Your assignment –
After locating the line with "Instruction: Click the red-outlined", reproduce that line and every one following it exactly, up to the end of the entries.

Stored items
┄┄┄┄┄┄┄┄┄┄┄┄┄┄┄┄┄┄┄┄
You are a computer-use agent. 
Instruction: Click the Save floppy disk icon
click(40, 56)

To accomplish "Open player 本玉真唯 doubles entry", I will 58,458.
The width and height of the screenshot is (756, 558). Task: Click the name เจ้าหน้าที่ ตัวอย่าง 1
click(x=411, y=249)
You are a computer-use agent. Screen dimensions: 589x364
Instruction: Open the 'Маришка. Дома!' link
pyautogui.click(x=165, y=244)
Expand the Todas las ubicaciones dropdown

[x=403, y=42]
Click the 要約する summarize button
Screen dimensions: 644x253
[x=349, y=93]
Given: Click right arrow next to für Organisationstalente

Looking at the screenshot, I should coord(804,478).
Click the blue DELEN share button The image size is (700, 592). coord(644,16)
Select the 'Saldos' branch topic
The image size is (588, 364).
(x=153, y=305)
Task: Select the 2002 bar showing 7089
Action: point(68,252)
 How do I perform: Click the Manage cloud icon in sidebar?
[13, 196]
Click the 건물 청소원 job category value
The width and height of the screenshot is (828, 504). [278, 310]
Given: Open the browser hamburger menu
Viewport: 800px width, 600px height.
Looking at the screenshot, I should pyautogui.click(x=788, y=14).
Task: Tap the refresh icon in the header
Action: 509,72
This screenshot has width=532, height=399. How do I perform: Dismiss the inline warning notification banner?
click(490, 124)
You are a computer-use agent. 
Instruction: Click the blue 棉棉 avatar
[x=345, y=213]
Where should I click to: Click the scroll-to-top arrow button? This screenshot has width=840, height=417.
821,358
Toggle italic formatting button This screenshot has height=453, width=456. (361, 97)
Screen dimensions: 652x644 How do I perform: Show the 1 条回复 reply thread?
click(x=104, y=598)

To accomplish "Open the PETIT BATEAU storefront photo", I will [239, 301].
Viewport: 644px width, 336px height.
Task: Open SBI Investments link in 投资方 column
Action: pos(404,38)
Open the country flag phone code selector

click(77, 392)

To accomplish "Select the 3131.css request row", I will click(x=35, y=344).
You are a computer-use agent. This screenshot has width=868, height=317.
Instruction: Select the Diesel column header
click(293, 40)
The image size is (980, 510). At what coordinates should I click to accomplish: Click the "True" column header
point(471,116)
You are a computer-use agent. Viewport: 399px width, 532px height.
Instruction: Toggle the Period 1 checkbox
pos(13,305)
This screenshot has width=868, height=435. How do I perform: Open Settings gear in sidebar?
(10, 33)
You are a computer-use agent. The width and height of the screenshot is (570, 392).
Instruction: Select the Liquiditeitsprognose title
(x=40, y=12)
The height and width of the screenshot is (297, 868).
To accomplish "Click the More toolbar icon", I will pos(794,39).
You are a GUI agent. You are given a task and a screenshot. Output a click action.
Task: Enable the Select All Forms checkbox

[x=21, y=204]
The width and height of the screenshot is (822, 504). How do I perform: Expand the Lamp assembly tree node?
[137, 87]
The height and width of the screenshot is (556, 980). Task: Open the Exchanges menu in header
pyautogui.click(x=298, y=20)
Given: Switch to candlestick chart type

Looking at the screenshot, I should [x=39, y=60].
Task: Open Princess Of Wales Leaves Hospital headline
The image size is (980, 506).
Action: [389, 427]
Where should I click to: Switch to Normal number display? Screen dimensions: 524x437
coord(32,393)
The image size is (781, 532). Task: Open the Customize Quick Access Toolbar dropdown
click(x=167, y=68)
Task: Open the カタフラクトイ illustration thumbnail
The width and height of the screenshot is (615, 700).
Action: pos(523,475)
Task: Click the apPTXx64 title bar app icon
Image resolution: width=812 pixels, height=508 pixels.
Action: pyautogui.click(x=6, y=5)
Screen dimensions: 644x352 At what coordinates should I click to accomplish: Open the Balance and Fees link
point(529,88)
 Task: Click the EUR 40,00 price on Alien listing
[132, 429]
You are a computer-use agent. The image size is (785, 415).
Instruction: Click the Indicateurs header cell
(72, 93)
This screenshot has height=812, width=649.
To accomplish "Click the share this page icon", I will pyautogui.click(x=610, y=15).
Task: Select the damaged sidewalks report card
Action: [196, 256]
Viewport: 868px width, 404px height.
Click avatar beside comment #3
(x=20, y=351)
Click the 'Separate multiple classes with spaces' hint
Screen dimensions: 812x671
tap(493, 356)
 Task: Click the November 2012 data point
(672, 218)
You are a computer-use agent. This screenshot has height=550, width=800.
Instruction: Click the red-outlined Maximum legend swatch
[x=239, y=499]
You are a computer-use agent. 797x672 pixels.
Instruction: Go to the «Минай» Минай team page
┄┄┄┄┄┄┄┄┄┄┄┄┄┄┄┄┄┄┄┄
Expected output –
Instruction: Click the red-outlined Maximum legend swatch
[x=239, y=499]
You are a computer-use agent. 797x672 pixels.
Instruction: Go to the «Минай» Минай team page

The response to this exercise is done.